### TRY IT
Give the listing below again in full, exactly as written.

::: SOURCE MATERIAL

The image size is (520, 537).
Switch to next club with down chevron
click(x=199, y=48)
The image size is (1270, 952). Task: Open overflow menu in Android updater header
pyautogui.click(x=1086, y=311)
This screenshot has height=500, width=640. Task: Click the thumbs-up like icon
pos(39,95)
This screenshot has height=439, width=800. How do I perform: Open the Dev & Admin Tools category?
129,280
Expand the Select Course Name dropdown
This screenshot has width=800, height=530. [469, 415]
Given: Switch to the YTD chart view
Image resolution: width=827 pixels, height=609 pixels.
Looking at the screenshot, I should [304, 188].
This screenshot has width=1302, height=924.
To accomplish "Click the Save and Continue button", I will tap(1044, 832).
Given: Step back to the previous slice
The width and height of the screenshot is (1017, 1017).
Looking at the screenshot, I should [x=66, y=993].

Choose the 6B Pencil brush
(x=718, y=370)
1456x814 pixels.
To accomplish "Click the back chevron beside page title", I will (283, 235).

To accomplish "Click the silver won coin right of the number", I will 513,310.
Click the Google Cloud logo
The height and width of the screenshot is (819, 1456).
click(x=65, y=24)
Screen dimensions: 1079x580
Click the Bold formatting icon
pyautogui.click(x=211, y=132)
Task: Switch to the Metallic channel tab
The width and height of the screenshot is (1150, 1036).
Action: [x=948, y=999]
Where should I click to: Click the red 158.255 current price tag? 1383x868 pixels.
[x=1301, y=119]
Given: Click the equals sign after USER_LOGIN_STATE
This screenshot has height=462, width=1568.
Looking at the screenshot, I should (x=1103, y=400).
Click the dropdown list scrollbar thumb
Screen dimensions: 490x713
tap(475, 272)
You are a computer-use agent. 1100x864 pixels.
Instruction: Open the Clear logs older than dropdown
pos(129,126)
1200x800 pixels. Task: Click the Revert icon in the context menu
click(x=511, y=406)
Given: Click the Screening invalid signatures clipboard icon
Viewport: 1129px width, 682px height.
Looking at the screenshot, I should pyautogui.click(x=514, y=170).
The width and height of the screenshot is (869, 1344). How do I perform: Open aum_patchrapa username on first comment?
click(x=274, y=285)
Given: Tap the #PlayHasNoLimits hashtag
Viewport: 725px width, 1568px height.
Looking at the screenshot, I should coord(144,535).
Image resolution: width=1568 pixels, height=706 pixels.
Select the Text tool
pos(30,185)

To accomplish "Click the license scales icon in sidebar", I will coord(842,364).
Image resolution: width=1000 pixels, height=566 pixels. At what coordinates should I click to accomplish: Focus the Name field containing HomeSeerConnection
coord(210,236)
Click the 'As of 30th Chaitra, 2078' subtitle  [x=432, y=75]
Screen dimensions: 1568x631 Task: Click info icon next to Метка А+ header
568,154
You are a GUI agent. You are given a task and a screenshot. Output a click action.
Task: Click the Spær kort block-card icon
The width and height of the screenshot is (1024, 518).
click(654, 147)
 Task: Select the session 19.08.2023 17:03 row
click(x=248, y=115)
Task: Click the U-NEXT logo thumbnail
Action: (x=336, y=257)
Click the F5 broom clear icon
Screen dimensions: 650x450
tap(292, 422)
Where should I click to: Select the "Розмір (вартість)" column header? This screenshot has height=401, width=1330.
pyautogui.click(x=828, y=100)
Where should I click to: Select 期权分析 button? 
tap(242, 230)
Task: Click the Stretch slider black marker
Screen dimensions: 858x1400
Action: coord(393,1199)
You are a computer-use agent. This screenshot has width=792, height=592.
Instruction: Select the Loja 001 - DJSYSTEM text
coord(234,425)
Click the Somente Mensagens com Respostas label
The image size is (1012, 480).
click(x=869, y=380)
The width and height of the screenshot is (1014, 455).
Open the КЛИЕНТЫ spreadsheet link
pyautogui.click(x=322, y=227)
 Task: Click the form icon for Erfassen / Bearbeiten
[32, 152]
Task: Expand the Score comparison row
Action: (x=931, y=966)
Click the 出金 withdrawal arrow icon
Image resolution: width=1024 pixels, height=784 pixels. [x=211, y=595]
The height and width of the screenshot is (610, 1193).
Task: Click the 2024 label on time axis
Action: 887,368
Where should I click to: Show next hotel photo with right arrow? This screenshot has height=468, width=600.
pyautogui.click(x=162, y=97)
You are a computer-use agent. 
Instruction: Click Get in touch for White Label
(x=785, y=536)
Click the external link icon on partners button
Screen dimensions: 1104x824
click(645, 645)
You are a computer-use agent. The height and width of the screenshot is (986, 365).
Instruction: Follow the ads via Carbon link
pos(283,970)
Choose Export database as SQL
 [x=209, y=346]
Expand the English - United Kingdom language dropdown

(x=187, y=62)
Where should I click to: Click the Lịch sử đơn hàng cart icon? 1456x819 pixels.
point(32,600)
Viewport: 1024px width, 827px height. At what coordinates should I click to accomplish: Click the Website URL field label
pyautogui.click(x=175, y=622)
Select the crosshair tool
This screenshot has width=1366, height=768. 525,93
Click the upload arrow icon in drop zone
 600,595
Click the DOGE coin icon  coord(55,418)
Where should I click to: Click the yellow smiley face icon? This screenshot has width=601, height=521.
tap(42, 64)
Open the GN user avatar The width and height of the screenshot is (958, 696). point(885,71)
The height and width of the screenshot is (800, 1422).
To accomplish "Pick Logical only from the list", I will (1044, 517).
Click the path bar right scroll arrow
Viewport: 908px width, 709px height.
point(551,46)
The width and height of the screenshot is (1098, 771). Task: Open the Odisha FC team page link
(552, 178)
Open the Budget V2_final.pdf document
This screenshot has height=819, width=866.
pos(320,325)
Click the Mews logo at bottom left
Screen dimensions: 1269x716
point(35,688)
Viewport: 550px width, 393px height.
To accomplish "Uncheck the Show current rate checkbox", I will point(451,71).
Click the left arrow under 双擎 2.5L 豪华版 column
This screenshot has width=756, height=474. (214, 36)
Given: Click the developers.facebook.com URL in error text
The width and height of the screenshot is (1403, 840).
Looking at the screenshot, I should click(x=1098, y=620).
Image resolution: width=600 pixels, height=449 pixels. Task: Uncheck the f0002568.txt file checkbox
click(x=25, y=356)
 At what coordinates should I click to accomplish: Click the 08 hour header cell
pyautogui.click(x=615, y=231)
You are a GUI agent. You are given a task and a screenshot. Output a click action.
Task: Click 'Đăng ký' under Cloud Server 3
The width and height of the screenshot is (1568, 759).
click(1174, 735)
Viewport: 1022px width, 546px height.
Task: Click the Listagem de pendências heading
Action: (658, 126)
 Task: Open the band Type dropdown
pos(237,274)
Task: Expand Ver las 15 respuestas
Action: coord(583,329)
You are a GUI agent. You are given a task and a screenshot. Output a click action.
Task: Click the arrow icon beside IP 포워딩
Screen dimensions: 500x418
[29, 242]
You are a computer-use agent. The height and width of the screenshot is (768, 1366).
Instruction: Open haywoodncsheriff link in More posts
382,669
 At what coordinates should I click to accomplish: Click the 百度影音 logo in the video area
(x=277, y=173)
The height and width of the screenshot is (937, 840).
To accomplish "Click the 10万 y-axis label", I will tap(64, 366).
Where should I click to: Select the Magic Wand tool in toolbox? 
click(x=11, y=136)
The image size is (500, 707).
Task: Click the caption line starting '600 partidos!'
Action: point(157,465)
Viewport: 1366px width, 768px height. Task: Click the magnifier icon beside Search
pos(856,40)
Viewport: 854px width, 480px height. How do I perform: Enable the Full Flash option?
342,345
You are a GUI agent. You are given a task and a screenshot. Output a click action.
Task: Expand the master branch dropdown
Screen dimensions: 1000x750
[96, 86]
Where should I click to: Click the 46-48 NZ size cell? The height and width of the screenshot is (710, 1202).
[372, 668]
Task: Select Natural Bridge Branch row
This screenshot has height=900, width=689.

::::::

### RESULT OF THIS EXERCISE
The image size is (520, 537).
Switch to next club with down chevron
click(x=199, y=48)
The image size is (1270, 952). Task: Open overflow menu in Android updater header
pyautogui.click(x=1086, y=311)
This screenshot has height=500, width=640. Task: Click the thumbs-up like icon
pos(39,95)
This screenshot has height=439, width=800. How do I perform: Open the Dev & Admin Tools category?
129,280
Expand the Select Course Name dropdown
This screenshot has width=800, height=530. [469, 415]
Given: Switch to the YTD chart view
Image resolution: width=827 pixels, height=609 pixels.
Looking at the screenshot, I should [304, 188].
This screenshot has width=1302, height=924.
To accomplish "Click the Save and Continue button", I will tap(1044, 832).
Given: Step back to the previous slice
The width and height of the screenshot is (1017, 1017).
Looking at the screenshot, I should [x=66, y=993].

Choose the 6B Pencil brush
(x=718, y=370)
1456x814 pixels.
To accomplish "Click the back chevron beside page title", I will (283, 235).

To accomplish "Click the silver won coin right of the number", I will 513,310.
Click the Google Cloud logo
The height and width of the screenshot is (819, 1456).
click(x=65, y=24)
Screen dimensions: 1079x580
Click the Bold formatting icon
pyautogui.click(x=211, y=132)
Task: Switch to the Metallic channel tab
The width and height of the screenshot is (1150, 1036).
Action: [x=948, y=999]
Where should I click to: Click the red 158.255 current price tag? 1383x868 pixels.
[x=1301, y=119]
Given: Click the equals sign after USER_LOGIN_STATE
This screenshot has height=462, width=1568.
Looking at the screenshot, I should (x=1103, y=400).
Click the dropdown list scrollbar thumb
Screen dimensions: 490x713
tap(475, 272)
You are a computer-use agent. 1100x864 pixels.
Instruction: Open the Clear logs older than dropdown
pos(129,126)
1200x800 pixels. Task: Click the Revert icon in the context menu
click(x=511, y=406)
Given: Click the Screening invalid signatures clipboard icon
Viewport: 1129px width, 682px height.
Looking at the screenshot, I should pyautogui.click(x=514, y=170).
The width and height of the screenshot is (869, 1344). How do I perform: Open aum_patchrapa username on first comment?
click(x=274, y=285)
Given: Tap the #PlayHasNoLimits hashtag
Viewport: 725px width, 1568px height.
Looking at the screenshot, I should coord(144,535).
Image resolution: width=1568 pixels, height=706 pixels.
Select the Text tool
pos(30,185)

To accomplish "Click the license scales icon in sidebar", I will coord(842,364).
Image resolution: width=1000 pixels, height=566 pixels. At what coordinates should I click to accomplish: Focus the Name field containing HomeSeerConnection
coord(210,236)
Click the 'As of 30th Chaitra, 2078' subtitle  [x=432, y=75]
Screen dimensions: 1568x631 Task: Click info icon next to Метка А+ header
568,154
You are a GUI agent. You are given a task and a screenshot. Output a click action.
Task: Click the Spær kort block-card icon
The width and height of the screenshot is (1024, 518).
click(654, 147)
 Task: Select the session 19.08.2023 17:03 row
click(x=248, y=115)
Task: Click the U-NEXT logo thumbnail
Action: (x=336, y=257)
Click the F5 broom clear icon
Screen dimensions: 650x450
tap(292, 422)
Where should I click to: Select the "Розмір (вартість)" column header? This screenshot has height=401, width=1330.
pyautogui.click(x=828, y=100)
Where should I click to: Select 期权分析 button? 
tap(242, 230)
Task: Click the Stretch slider black marker
Screen dimensions: 858x1400
Action: coord(393,1199)
You are a computer-use agent. This screenshot has width=792, height=592.
Instruction: Select the Loja 001 - DJSYSTEM text
coord(234,425)
Click the Somente Mensagens com Respostas label
The image size is (1012, 480).
click(x=869, y=380)
The width and height of the screenshot is (1014, 455).
Open the КЛИЕНТЫ spreadsheet link
pyautogui.click(x=322, y=227)
 Task: Click the form icon for Erfassen / Bearbeiten
[32, 152]
Task: Expand the Score comparison row
Action: (x=931, y=966)
Click the 出金 withdrawal arrow icon
Image resolution: width=1024 pixels, height=784 pixels. [x=211, y=595]
The height and width of the screenshot is (610, 1193).
Task: Click the 2024 label on time axis
Action: 887,368
Where should I click to: Show next hotel photo with right arrow? This screenshot has height=468, width=600.
pyautogui.click(x=162, y=97)
You are a computer-use agent. 
Instruction: Click Get in touch for White Label
(x=785, y=536)
Click the external link icon on partners button
Screen dimensions: 1104x824
click(645, 645)
You are a computer-use agent. The height and width of the screenshot is (986, 365).
Instruction: Follow the ads via Carbon link
pos(283,970)
Choose Export database as SQL
 [x=209, y=346]
Expand the English - United Kingdom language dropdown

(x=187, y=62)
Where should I click to: Click the Lịch sử đơn hàng cart icon? 1456x819 pixels.
point(32,600)
Viewport: 1024px width, 827px height. At what coordinates should I click to accomplish: Click the Website URL field label
pyautogui.click(x=175, y=622)
Select the crosshair tool
This screenshot has width=1366, height=768. 525,93
Click the upload arrow icon in drop zone
 600,595
Click the DOGE coin icon  coord(55,418)
Where should I click to: Click the yellow smiley face icon? This screenshot has width=601, height=521.
tap(42, 64)
Open the GN user avatar The width and height of the screenshot is (958, 696). point(885,71)
The height and width of the screenshot is (800, 1422).
To accomplish "Pick Logical only from the list", I will (1044, 517).
Click the path bar right scroll arrow
Viewport: 908px width, 709px height.
point(551,46)
The width and height of the screenshot is (1098, 771). Task: Open the Odisha FC team page link
(552, 178)
Open the Budget V2_final.pdf document
This screenshot has height=819, width=866.
pos(320,325)
Click the Mews logo at bottom left
Screen dimensions: 1269x716
point(35,688)
Viewport: 550px width, 393px height.
To accomplish "Uncheck the Show current rate checkbox", I will point(451,71).
Click the left arrow under 双擎 2.5L 豪华版 column
This screenshot has width=756, height=474. (214, 36)
Given: Click the developers.facebook.com URL in error text
The width and height of the screenshot is (1403, 840).
Looking at the screenshot, I should click(x=1098, y=620).
Image resolution: width=600 pixels, height=449 pixels. Task: Uncheck the f0002568.txt file checkbox
click(x=25, y=356)
 At what coordinates should I click to accomplish: Click the 08 hour header cell
pyautogui.click(x=615, y=231)
You are a GUI agent. You are given a task and a screenshot. Output a click action.
Task: Click 'Đăng ký' under Cloud Server 3
The width and height of the screenshot is (1568, 759).
click(1174, 735)
Viewport: 1022px width, 546px height.
Task: Click the Listagem de pendências heading
Action: (658, 126)
 Task: Open the band Type dropdown
pos(237,274)
Task: Expand Ver las 15 respuestas
Action: coord(583,329)
You are a GUI agent. You are given a task and a screenshot. Output a click action.
Task: Click the arrow icon beside IP 포워딩
Screen dimensions: 500x418
[29, 242]
You are a computer-use agent. The height and width of the screenshot is (768, 1366).
Instruction: Open haywoodncsheriff link in More posts
382,669
 At what coordinates should I click to accomplish: Click the 百度影音 logo in the video area
(x=277, y=173)
The height and width of the screenshot is (937, 840).
To accomplish "Click the 10万 y-axis label", I will tap(64, 366).
Where should I click to: Select the Magic Wand tool in toolbox? 
click(x=11, y=136)
The image size is (500, 707).
Task: Click the caption line starting '600 partidos!'
Action: point(157,465)
Viewport: 1366px width, 768px height. Task: Click the magnifier icon beside Search
pos(856,40)
Viewport: 854px width, 480px height. How do I perform: Enable the Full Flash option?
342,345
You are a GUI agent. You are given a task and a screenshot. Output a click action.
Task: Expand the master branch dropdown
Screen dimensions: 1000x750
[96, 86]
Where should I click to: Click the 46-48 NZ size cell? The height and width of the screenshot is (710, 1202).
[372, 668]
Task: Select Natural Bridge Branch row
This screenshot has height=900, width=689.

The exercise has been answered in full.